**EXERCISE DIRECTIONS**
Everything from the line containing "Choose Add Child Fabric menu option" through the line containing "Task: Click the Lumion application icon" should be repeated exactly, and nothing else from the data.

**EXERCISE MATERIALS**

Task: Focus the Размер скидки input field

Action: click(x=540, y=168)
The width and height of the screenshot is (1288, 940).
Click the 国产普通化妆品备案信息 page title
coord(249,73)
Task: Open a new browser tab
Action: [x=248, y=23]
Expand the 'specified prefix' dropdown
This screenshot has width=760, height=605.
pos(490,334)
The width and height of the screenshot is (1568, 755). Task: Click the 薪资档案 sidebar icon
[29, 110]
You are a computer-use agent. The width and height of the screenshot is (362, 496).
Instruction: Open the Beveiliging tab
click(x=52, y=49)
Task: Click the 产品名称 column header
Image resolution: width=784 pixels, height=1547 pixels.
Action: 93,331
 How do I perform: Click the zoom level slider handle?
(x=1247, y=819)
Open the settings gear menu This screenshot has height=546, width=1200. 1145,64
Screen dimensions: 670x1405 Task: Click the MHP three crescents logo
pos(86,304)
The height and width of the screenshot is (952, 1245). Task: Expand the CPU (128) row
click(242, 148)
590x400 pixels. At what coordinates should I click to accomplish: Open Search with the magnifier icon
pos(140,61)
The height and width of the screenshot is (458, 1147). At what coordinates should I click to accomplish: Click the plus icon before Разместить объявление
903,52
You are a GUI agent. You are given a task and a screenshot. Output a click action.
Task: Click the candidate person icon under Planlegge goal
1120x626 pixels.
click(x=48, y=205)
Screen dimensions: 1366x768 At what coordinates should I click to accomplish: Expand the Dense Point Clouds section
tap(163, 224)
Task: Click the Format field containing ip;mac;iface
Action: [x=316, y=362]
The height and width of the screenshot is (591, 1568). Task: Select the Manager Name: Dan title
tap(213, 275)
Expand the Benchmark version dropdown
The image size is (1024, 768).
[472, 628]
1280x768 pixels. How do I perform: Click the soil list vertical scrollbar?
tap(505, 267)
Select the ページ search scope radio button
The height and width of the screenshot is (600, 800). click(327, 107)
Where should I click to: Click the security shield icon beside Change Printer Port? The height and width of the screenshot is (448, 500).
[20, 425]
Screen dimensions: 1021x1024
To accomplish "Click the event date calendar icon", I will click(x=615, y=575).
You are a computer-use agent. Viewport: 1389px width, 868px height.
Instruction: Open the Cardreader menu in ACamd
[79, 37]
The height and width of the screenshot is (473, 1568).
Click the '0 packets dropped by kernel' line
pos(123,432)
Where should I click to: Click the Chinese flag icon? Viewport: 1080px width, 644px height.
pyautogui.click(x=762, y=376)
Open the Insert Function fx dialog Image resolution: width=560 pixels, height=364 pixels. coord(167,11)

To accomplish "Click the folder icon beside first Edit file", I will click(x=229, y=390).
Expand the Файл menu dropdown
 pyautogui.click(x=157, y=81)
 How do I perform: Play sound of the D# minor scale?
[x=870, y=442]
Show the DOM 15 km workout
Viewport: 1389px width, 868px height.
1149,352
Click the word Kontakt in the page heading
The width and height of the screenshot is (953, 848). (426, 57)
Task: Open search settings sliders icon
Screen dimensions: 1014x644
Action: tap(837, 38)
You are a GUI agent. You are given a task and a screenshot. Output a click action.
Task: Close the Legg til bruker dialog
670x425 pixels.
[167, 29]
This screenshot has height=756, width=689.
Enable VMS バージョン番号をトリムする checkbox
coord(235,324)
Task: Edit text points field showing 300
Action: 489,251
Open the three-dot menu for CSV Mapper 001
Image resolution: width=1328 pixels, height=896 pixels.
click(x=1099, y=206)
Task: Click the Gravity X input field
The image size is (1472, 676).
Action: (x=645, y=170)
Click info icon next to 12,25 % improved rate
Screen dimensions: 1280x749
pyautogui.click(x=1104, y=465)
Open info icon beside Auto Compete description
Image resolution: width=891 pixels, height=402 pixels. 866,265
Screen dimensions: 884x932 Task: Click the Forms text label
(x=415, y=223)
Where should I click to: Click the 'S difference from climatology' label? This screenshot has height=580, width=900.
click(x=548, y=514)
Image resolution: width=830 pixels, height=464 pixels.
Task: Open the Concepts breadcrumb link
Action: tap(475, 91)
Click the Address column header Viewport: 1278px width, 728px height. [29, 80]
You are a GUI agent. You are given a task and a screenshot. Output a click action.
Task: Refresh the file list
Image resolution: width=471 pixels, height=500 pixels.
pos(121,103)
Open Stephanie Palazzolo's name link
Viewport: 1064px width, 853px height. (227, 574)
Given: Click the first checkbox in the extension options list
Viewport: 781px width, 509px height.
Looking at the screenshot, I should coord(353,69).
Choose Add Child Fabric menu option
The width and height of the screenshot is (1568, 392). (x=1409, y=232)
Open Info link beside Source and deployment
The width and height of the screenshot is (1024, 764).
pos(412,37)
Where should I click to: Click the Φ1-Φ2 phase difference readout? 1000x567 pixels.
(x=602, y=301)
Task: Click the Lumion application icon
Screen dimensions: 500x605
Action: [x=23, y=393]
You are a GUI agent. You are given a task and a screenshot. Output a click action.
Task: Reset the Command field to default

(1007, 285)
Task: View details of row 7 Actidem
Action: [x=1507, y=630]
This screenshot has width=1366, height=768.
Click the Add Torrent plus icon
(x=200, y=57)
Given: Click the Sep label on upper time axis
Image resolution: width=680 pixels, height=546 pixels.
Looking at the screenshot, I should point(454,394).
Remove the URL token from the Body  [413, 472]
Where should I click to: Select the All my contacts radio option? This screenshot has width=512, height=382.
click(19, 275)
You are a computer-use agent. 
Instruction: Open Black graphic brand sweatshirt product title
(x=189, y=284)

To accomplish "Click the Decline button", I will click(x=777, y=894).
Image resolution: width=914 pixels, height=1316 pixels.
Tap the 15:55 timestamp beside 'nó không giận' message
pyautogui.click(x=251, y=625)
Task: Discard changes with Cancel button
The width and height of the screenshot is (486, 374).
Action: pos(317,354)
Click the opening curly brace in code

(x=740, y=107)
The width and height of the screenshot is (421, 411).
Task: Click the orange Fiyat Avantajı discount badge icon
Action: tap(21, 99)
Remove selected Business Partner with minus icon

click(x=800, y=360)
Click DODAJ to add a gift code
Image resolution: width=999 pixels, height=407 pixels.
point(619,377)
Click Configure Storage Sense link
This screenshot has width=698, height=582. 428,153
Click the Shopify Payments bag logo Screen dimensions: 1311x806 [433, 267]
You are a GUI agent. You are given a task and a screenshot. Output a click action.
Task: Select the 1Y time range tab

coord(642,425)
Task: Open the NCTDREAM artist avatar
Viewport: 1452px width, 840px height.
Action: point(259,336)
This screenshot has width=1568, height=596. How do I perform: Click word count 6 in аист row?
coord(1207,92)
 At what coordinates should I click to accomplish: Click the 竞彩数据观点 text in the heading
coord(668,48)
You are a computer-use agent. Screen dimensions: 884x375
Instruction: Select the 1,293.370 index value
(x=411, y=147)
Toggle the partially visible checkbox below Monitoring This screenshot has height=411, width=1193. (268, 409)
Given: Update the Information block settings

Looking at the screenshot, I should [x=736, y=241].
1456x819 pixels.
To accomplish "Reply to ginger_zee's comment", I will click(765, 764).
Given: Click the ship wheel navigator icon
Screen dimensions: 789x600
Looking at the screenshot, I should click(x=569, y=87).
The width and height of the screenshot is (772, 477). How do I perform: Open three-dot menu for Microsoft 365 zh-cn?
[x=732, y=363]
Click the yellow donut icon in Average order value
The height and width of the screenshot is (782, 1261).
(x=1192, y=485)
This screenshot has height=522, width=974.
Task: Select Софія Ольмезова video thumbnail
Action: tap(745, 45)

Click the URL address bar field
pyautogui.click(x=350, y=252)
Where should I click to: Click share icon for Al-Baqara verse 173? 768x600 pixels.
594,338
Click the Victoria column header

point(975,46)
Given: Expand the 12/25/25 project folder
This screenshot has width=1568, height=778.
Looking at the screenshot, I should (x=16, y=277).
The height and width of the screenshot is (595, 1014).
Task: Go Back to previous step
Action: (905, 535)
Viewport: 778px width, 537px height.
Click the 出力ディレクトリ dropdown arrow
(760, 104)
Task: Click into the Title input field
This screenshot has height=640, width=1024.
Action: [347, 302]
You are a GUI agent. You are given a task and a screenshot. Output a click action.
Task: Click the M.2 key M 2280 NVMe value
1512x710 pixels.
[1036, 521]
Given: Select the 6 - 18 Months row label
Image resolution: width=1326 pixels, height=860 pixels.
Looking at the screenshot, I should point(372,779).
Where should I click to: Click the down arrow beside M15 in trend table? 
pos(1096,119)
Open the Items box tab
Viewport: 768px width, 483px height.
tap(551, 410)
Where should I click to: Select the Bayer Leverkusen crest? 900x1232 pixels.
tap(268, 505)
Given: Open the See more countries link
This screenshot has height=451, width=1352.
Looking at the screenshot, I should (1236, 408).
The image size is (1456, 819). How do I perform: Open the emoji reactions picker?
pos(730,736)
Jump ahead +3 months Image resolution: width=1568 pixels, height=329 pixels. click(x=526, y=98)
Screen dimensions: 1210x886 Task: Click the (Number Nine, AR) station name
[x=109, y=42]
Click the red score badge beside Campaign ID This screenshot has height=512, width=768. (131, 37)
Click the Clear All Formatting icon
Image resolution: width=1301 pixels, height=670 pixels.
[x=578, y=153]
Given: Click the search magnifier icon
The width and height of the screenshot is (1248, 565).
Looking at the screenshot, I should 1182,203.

**ANSWER TO THIS EXERCISE**
Choose Add Child Fabric menu option
The width and height of the screenshot is (1568, 392). (x=1409, y=232)
Open Info link beside Source and deployment
The width and height of the screenshot is (1024, 764).
pos(412,37)
Where should I click to: Click the Φ1-Φ2 phase difference readout? 1000x567 pixels.
(x=602, y=301)
Task: Click the Lumion application icon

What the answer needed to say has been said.